> Text excerpt
##########
Thursday, March 22, 2007

The Busy Bee

My sponsor suggested that I keep busy, and keeping busy I am!

This morning I taught two classes. It's midterm week, so I didn't have to lecture. Instead, I worked on my 4th step while my students took their exams.

After that, I stopped in at St. Paul's-- the church near the school where I teach.

From there, I headed downtown to meet my "sober niece"-- my sponsor's other sponsee's sponsee... These things get complicated, I suppose. She's got just about 30 days. We went out for lunch and she talked and talked. I think she really needed someone to listen, so that's what I did. It was nice. It reminded me that I actually have come pretty far. She was talking about how she couldn't go to Florida to visit her sister because she didn't have an ID and couldn't get herself to the DMV to get one. I remembered how long it took me to return my library books and start opening my mail.

A friend of mine chairs a meeting that my home group brings to a local mental institution and can't do the meeting next week. She asked me to fill in for her. I'm nervous about it, so I decided to go this week and observe. That was the next stop in my busy afternoon.

After that meeting, I headed back to my place where I met Anxious for an afternoon of coffee and catching up. She has been applying for PhD programs to study Spanish Literature and just found out that she didn't get into any programs in NY, but was accepted to UCLA with an amazing package. It looks like she and Bulgi will be heading to the West coast next fall!

By 6:00 I was exhausted, but the day was still not done. I headed over to my regular Thursday night meeting where I cheerfully reported the days events to my sponsor.

I have to say, I'm shocked. I'm SHOCKED that I'm okay. I would even venture to say that I spent most of the day happy!

But then he started to creep back into my thoughts. There was a boy (albeit a gay boy) sitting in front of me at the meeting tonight and he had a red beard the exact shade of red. His hair crept over his ears just a little bit. He had the same defined lips. And I started to feel queasy. I miss him a lot. I don't want to talk about him, write about him, but I can't help it. I miss being physically near him. I was thinking about his hands... about his cuticles. I was thinking about when I used to go over to his place and he would put his feet up on my lap and I would rub his feet for him, and what they felt like through his socks... and in my hands. I thought about how his beard felt when I would hold his face and kiss him. It made me want to make out with the boy sitting in front of me. There I was lusting after some poor newcomer just because he was a trigger for me.
##########
> Record extracts

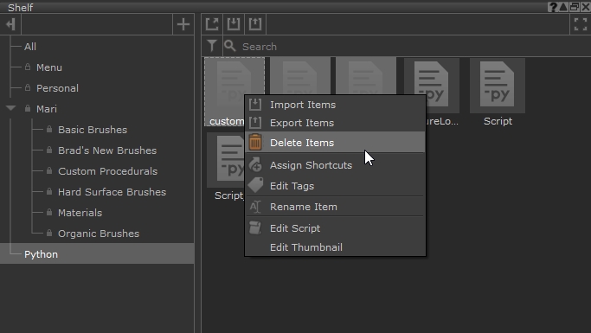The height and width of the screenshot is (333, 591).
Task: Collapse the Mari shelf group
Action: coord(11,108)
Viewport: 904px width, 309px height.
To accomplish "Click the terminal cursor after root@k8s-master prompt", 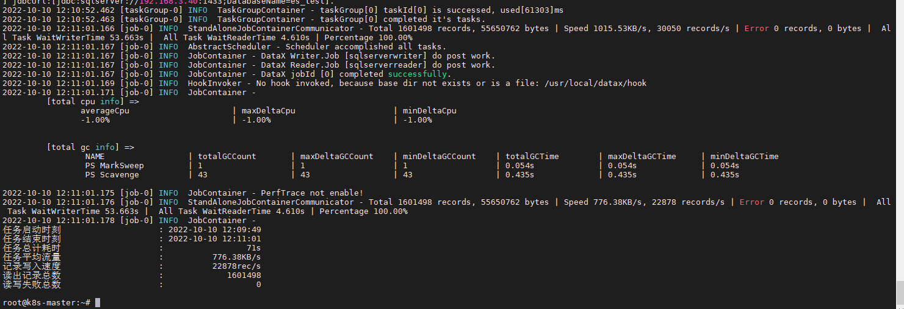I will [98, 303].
##########
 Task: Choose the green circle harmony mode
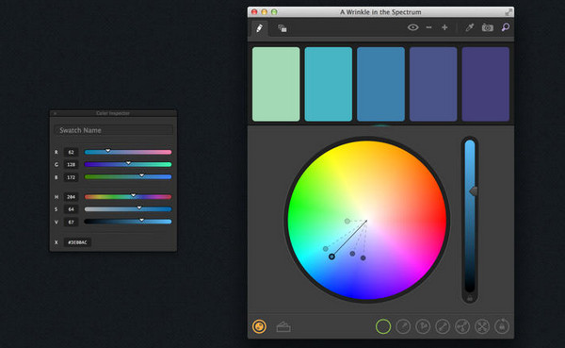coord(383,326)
##########
> Exercise description
Reproduce word for word the part of the blog entry that opens with "From there, I" and closes with "my busy afternoon.".

> Solved problem
From there, I headed downtown to meet my "sober niece"-- my sponsor's other sponsee's sponsee... These things get complicated, I suppose. She's got just about 30 days. We went out for lunch and she talked and talked. I think she really needed someone to listen, so that's what I did. It was nice. It reminded me that I actually have come pretty far. She was talking about how she couldn't go to Florida to visit her sister because she didn't have an ID and couldn't get herself to the DMV to get one. I remembered how long it took me to return my library books and start opening my mail.

A friend of mine chairs a meeting that my home group brings to a local mental institution and can't do the meeting next week. She asked me to fill in for her. I'm nervous about it, so I decided to go this week and observe. That was the next stop in my busy afternoon.